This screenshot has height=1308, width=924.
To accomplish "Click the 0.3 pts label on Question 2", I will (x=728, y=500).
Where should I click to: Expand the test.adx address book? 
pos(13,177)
··········
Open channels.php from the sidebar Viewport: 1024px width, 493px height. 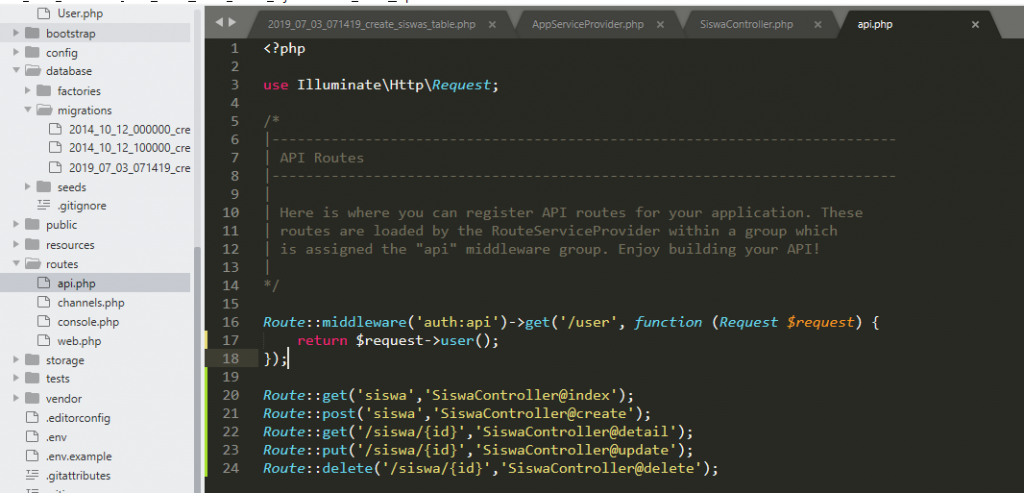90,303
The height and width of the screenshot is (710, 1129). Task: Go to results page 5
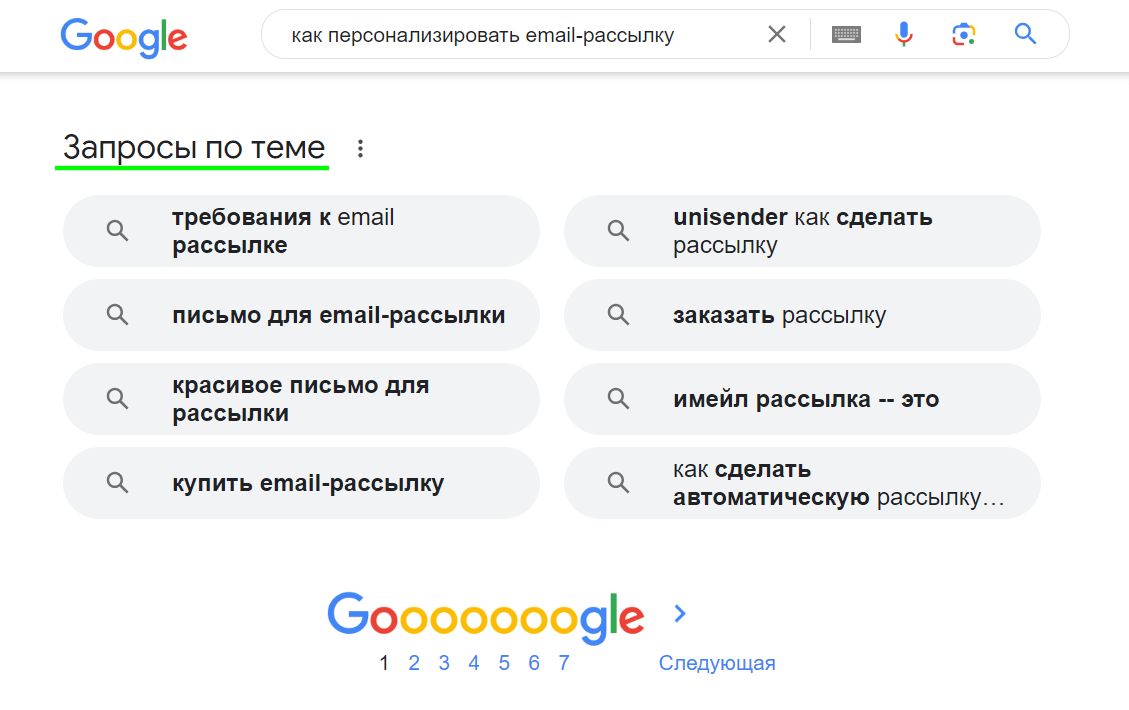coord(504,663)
··········
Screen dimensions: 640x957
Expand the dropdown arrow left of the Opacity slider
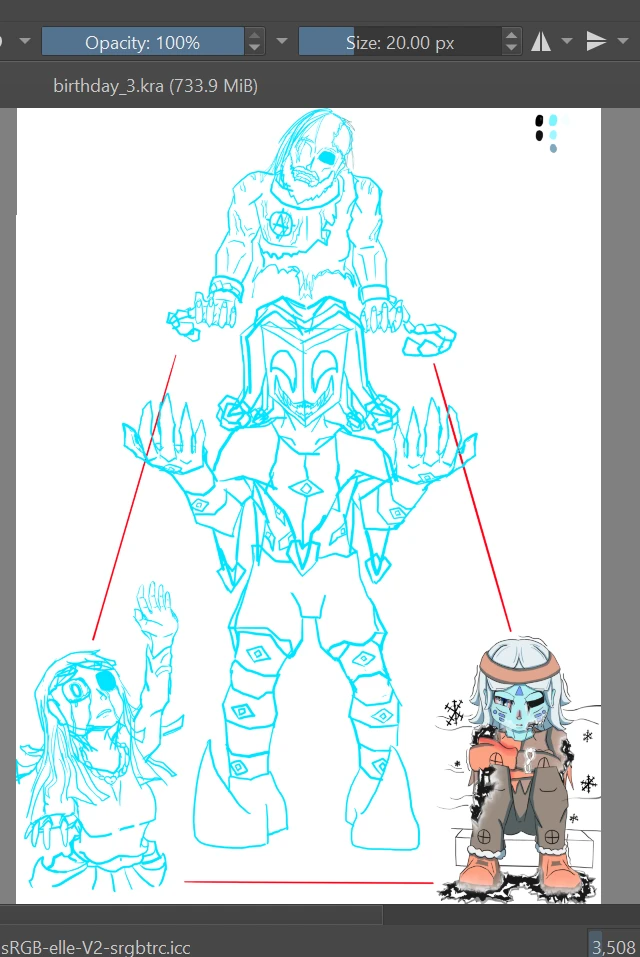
··········
§ **Task item**: Everything starting at the line containing "Screen dimensions: 640x957" and ending at the line containing "Expand the dropdown" in the records above should be repeated exactly, and only that.

§ **Response**:
Screen dimensions: 640x957
Expand the dropdown arrow left of the Opacity slider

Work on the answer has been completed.